District of Columbia
One of two gay candidates wins primary for D.C. Council
Bowser triumphs in Democratic race for third term as mayor
Gay D.C. Board of Education member Zachary Parker emerged as the clear winner in a seven-candidate race for the Ward 5 D.C. Council seat in Tuesday’s Democratic primary, placing him in a strong position to win the November general election and become the first openly gay member of the Council since 2015.
With nearly all of the votes counted shortly before midnight, Parker had 41.65 percent of the vote, with his closest rival, Faith Gibson Hubbard, receiving 23.41 percent. Former at-large and Ward 5 Councilmember Vincent Orange had 16.66 percent of the vote in his unsuccessful bid to return to the Council.
While Parker and his supporters celebrated his primary victory, gay former D.C. police officer Salah Czapary lost his bid for the Ward 1 D.C. Council seat to incumbent Councilmember Brianne Nadeau by a margin of 47.39 percent to 32.09 percent. A third candidate in the Ward 1 race, Sabel Harris, had 20.25 percent of the vote.
Parker had an advantage over Czapary, according to political observers, because he was running for an open seat after incumbent Ward 5 Councilmember Kenyan McDuffie ran unsuccessfully for Attorney General rather than re-election to the Council. Incumbents, such as Nadeau in Ward 1, are considered to have a better chance of winning re-election.
But some political observers, based on reports of a private poll showing Czapary running close if not slightly ahead of Nadeau, thought Czapary had a good shot at unseating Nadeau. That prompted what Czapary’s supporters said was an onslaught of negative campaign attacks against Czapary. The attacks were based in part on a Washington City Paper story disclosing his campaign chairperson was a registered Republican and was associated with a conservative think tank that supports Donald Trump.
Czapary said he immediately secured the resignation of his campaign chair, saying he did not know he was a registered Republican. He also pointed out that as a gay Arab American he was a longtime Democratic Party supporter even though, as Nadeau supporters pointed out, he was an independent and did not become a registered Democrat until earlier this year.

────────────────────

> _WORK REQUEST 1_: In the primary article, what share of the vote did Zachary Parker have?
> _WORK REQUEST 2_: Please print the stretch of the primary article from "With nearly all" through "return to the Council.".
> _WORK REQUEST 3_: Decide whether each statement agrees with the primary article, answering yes or no and quoting the words that settle it: (a) Vincent Orange received 16.66 percent of the vote. (b) Salah Czapary defeated Brianne Nadeau. (c) Kenyan McDuffie sought re-election to the Council.
The material that follows has no connection to the primary article.

────────────────────

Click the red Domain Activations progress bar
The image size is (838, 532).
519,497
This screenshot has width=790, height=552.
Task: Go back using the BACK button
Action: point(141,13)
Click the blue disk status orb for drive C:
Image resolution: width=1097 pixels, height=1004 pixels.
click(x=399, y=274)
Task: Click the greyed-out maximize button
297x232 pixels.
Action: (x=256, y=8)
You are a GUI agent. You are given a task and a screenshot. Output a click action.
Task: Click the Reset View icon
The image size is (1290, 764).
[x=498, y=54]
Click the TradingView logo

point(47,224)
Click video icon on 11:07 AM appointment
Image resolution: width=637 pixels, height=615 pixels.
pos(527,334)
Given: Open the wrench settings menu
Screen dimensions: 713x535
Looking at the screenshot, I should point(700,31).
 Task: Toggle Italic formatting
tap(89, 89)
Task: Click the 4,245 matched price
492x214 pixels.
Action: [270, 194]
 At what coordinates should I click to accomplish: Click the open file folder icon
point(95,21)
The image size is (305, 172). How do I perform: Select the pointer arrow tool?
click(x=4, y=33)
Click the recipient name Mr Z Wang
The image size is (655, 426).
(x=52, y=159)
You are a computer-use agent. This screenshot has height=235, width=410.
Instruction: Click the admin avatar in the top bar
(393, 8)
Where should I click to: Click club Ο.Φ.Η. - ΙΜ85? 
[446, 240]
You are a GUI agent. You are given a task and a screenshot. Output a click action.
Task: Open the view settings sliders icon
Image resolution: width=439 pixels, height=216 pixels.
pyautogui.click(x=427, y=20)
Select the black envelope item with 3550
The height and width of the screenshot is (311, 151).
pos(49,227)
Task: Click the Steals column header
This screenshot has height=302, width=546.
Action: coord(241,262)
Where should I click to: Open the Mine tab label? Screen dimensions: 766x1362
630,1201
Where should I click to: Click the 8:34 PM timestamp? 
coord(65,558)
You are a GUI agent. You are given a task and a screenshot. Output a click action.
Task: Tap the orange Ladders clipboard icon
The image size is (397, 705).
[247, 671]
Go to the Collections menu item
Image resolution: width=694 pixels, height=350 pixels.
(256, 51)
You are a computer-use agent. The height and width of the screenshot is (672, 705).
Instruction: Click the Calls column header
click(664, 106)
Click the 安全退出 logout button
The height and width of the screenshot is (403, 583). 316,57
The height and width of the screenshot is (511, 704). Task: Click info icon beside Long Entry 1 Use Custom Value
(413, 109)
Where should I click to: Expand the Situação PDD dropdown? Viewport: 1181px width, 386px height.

────────────────────

> _FINAL ANSWER 1_: 41.65 percent.

> _FINAL ANSWER 2_:
With nearly all of the votes counted shortly before midnight, Parker had 41.65 percent of the vote, with his closest rival, Faith Gibson Hubbard, receiving 23.41 percent. Former at-large and Ward 5 Councilmember Vincent Orange had 16.66 percent of the vote in his unsuccessful bid to return to the Council.

> _FINAL ANSWER 3_:
(a) Yes: "Former at-large and Ward 5 Councilmember Vincent Orange had 16.66 percent of the vote"
(b) No: "Salah Czapary lost his bid for the Ward 1 D.C. Council seat to incumbent Councilmember Brianne Nadeau"
(c) No: "Kenyan McDuffie ran unsuccessfully for Attorney General rather than re-election to the Council"